IHBC members may find an interesting angle on Scotland’s earlier BEFS-linked ‘Building MOT’ headline initiative in the new feature from Designing Buildings Wiki (DBW) from the Building Services Research and Information Association (BSRIA), on the Association’s own new ‘Building MOT’ scheme.
image DBW website
Dr. Michelle Agha-Hossein writes:
How to control and manage buildings efficiently and sustainably while providing the occupants with the necessary level of safety, health, and comfort they need is a question which appears large for many building owners/operators. This fundamental question is addressed by BSRIA‘s new Building MOTs Scheme.
The Scheme provides the opportunity for organisations to systematically collect useful information that could return essential and immediate improvement strategies for their two most important assets – their people and buildings and the connection between the two.
The scheme is designed to enable the building operators to ensure the objectives of the building regulations are met and retained throughout the building life. It also emphasises how to drive a culture of continuous improvement towards leading industry practice. This will give the owners, tenants and occupants in general the peace of mind that their building provides a safe, healthy and comfortable working environment.
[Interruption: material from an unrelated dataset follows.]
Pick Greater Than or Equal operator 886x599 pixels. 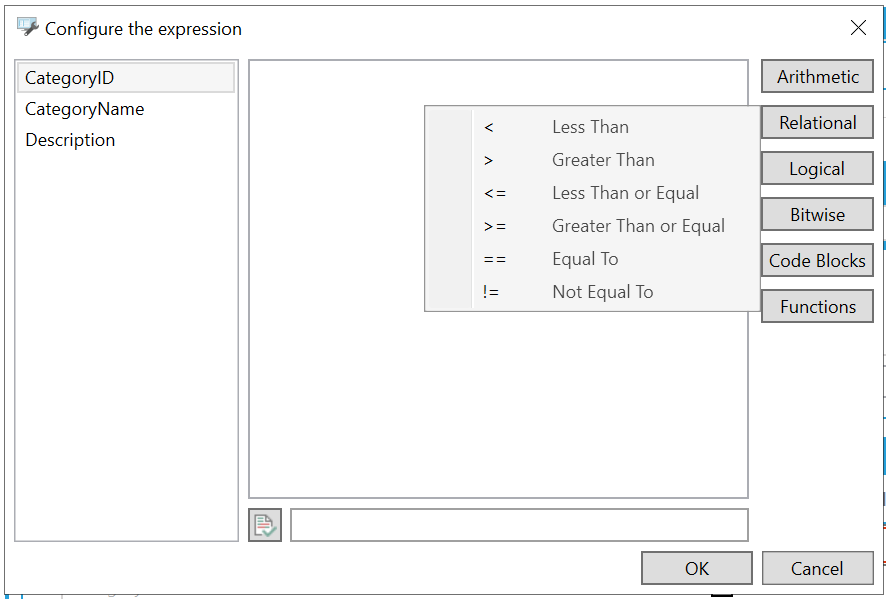638,226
The BSRIA Building MOTs scheme is being designed to methodically assess the wellness of various aspects of a building that can affect the health and happiness of its occupants. This scheme is designed to give building owners/operators guidance on what the next steps after compliance look like.
The BSRIA Building MOTs scheme is applicable to new, refurbished and existing buildings. For new buildings, the scheme should be applied no earlier than 18 months after occupancy, i.e. during aftercare period. The scope of the scheme covers buildings operational aspects that have the potential to affect occupants’ safety and wellbeing and can be managed and controlled by building operators.
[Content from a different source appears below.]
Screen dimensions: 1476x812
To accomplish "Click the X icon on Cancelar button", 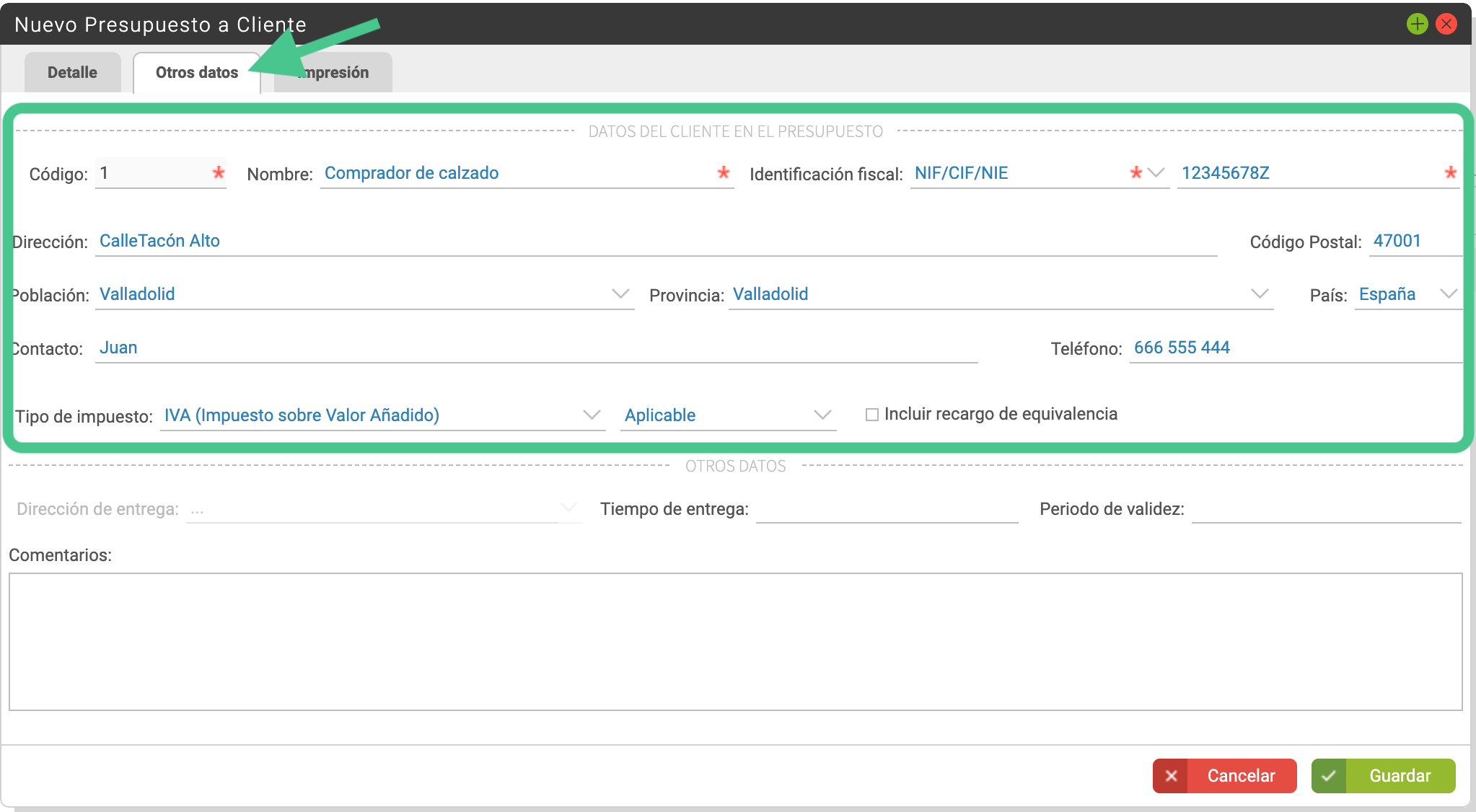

The operational aspects of buildings will be evaluated through 80 features that have been identified through literature reviews and a series of workshops with high-profile academics as well as a number of industry professionals. These features are grouped in the scheme within three main categories:
- Physical category which covers indoor environmental qualityfactors as well as the features associated with the safety of the building.
- Functional category which concerns the features that can affect the efficiency of the operational performance of the building as well as the occupants’ performance.
- Psychological category which refers to the features that affect occupants’ mental health and happiness.
This scheme is structured so that buildings can be easily audited. The concept could be applied to all types of buildings. However, the first version of the scheme, which will be published in 2018, will focus essentially on office buildings. Tailored versions of the Scheme to suit other types of building will come later.